The request - Copy out every line of the material from the line with "The width and height of the screenshot is (1397, 868)." to the line with "tap(1407, 216)", both included and requests kept, adding 40 to each coordinate in the answers only.
☆ ☆ ☆
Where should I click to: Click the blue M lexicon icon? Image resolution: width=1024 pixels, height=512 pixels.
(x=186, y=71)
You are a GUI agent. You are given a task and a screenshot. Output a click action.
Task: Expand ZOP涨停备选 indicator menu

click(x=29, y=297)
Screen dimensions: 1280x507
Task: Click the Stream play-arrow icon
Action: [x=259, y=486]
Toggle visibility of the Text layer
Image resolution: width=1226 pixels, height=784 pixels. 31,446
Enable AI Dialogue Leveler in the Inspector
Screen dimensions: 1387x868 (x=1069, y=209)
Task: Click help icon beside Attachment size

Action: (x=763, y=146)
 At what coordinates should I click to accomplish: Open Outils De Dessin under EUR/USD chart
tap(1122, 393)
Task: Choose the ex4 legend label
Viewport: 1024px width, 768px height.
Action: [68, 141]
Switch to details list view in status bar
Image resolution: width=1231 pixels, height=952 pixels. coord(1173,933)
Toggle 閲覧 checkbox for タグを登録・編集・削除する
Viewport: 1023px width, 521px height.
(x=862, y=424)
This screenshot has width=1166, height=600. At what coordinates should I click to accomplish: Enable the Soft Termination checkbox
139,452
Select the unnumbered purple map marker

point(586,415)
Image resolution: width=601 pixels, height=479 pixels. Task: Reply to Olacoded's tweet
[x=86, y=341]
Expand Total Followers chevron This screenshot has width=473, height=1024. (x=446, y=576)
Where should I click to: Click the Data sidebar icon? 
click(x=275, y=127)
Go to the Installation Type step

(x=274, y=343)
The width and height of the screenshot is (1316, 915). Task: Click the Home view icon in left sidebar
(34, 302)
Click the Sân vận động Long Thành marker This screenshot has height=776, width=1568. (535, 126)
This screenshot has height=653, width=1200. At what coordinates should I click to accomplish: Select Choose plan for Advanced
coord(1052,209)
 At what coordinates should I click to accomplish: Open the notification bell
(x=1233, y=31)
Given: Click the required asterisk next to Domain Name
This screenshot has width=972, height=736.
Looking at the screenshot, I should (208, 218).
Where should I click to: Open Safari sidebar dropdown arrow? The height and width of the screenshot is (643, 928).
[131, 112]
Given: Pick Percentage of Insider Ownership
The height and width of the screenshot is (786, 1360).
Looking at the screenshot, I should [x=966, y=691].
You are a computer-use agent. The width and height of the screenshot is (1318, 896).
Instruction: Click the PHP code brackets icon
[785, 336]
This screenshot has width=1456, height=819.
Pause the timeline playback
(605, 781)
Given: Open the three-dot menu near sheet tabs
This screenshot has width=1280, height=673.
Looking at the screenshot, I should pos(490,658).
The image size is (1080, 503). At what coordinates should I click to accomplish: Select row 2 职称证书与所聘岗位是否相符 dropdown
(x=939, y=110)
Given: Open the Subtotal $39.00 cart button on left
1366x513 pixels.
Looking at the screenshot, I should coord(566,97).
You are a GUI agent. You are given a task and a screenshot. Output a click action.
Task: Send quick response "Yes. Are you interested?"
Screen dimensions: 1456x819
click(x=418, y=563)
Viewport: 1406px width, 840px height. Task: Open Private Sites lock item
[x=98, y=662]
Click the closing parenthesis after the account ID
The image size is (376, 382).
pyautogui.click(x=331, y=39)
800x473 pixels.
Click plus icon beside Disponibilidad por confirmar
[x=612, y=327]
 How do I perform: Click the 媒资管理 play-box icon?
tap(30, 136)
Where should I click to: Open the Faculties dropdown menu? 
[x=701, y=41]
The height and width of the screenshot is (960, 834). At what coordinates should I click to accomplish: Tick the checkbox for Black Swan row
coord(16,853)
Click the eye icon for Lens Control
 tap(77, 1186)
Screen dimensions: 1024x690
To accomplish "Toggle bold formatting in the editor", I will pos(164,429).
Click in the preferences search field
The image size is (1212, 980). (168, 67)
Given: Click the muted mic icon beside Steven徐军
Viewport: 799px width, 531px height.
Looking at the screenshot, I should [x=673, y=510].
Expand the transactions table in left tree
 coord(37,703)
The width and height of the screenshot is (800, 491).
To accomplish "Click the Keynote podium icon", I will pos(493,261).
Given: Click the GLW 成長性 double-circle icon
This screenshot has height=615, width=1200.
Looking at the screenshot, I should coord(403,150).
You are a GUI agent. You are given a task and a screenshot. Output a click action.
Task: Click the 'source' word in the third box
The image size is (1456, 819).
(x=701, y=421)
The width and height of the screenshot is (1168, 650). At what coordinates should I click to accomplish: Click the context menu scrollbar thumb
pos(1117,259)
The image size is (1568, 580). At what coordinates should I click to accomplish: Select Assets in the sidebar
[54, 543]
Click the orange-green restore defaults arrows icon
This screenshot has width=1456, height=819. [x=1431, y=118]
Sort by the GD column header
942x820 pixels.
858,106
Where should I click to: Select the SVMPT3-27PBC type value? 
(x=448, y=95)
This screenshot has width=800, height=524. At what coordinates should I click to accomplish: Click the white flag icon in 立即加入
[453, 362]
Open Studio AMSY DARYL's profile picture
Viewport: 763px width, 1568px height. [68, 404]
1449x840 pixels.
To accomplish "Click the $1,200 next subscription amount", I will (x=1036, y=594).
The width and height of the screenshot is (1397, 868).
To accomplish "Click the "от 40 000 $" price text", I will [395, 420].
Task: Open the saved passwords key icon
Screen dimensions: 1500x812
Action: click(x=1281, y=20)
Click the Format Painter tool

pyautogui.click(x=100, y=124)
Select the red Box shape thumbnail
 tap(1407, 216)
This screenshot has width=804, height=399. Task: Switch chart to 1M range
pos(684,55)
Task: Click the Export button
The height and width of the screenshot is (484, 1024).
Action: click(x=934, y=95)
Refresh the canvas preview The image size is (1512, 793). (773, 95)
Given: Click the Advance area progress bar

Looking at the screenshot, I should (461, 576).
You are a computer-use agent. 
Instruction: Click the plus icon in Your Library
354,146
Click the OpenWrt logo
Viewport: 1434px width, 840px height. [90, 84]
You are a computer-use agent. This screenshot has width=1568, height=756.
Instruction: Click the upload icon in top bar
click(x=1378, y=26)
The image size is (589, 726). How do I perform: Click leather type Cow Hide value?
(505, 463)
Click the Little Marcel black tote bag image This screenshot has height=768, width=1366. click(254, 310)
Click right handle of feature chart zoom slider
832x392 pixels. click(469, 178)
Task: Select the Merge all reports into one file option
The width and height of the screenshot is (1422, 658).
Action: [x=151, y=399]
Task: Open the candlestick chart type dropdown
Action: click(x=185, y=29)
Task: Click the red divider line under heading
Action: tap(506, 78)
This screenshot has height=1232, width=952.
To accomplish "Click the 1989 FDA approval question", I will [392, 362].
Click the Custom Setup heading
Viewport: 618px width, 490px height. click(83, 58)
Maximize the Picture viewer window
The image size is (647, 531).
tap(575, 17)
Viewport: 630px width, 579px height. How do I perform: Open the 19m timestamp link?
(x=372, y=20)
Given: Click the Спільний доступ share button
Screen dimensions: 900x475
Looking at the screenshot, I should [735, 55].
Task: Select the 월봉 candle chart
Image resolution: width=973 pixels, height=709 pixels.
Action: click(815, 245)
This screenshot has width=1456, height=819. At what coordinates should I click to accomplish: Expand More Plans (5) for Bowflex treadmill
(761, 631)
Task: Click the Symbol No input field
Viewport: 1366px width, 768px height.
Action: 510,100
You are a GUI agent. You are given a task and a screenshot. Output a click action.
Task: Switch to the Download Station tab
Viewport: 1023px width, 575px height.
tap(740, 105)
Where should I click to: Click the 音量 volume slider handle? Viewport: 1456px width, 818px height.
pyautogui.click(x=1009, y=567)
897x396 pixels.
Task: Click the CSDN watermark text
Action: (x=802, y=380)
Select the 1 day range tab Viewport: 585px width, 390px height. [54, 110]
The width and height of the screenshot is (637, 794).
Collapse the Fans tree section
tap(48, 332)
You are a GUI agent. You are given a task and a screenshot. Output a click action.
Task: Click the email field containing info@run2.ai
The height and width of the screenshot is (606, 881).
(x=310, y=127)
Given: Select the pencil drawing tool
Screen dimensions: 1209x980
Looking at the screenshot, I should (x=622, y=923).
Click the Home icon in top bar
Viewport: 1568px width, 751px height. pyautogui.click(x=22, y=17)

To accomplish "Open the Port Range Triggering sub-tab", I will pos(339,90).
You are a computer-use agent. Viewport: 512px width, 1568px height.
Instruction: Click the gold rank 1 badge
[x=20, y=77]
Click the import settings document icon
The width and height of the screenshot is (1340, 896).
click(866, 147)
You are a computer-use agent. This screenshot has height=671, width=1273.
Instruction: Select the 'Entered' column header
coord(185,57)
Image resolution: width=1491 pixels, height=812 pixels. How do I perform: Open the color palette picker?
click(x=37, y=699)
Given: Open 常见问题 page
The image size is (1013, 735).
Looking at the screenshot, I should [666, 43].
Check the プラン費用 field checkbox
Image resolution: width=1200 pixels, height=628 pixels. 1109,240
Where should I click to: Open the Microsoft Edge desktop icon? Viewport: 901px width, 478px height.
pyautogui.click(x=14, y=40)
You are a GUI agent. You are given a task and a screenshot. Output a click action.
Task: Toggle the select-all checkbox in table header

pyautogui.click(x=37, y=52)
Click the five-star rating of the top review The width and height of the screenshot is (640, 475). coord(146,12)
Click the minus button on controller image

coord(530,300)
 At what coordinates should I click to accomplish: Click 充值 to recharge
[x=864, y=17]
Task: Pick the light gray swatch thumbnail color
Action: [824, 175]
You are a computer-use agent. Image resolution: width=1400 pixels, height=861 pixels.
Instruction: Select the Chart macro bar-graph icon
☆ ☆ ☆
Exercise solution -
The width and height of the screenshot is (1397, 868).
To accomplish "Click the "от 40 000 $" price text", I will [435, 460].
Task: Open the saved passwords key icon
Screen dimensions: 1500x812
Action: click(x=1321, y=60)
Click the Format Painter tool

pyautogui.click(x=140, y=164)
Select the red Box shape thumbnail
 tap(1447, 256)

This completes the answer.